What is the number of lines below that contain the word "computer"? Respond with that number alone.

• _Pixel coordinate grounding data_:

◇ ◇ ◇ ◇ ◇ ◇ ◇

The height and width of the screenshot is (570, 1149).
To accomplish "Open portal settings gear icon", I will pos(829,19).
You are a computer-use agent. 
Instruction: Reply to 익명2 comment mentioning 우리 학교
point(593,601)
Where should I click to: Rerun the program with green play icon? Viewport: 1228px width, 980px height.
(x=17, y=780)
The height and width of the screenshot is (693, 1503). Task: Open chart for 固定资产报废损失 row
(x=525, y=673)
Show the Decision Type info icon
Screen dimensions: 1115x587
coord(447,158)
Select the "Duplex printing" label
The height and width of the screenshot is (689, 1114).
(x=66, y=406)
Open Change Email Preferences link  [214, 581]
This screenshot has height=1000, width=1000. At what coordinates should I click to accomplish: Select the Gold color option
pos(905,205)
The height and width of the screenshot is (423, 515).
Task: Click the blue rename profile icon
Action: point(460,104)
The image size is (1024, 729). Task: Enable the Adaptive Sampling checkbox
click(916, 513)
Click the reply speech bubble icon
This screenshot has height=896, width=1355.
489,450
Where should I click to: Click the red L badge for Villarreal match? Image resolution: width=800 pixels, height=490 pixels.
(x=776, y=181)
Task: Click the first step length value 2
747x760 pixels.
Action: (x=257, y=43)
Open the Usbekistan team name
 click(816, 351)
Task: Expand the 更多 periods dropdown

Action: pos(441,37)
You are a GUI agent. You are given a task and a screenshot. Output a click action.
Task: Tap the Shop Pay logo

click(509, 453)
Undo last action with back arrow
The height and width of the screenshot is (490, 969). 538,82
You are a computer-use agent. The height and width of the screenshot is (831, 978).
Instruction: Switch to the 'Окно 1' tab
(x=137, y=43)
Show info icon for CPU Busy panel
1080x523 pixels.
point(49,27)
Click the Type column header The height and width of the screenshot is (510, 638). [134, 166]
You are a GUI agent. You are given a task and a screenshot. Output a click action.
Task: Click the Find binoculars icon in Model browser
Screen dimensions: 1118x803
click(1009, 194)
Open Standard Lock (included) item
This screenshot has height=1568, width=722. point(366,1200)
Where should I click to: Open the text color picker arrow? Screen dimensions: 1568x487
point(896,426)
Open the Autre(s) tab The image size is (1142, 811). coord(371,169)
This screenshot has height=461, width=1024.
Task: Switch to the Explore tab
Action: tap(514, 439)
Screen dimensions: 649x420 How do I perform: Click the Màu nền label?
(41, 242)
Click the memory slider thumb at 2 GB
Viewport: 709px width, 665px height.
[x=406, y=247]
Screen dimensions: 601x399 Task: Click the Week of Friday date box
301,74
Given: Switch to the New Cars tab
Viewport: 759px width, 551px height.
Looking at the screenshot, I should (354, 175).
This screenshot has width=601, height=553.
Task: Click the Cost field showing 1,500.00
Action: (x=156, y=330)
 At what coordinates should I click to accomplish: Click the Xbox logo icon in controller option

◇ ◇ ◇ ◇ ◇ ◇ ◇

• _Solved exercise_: 2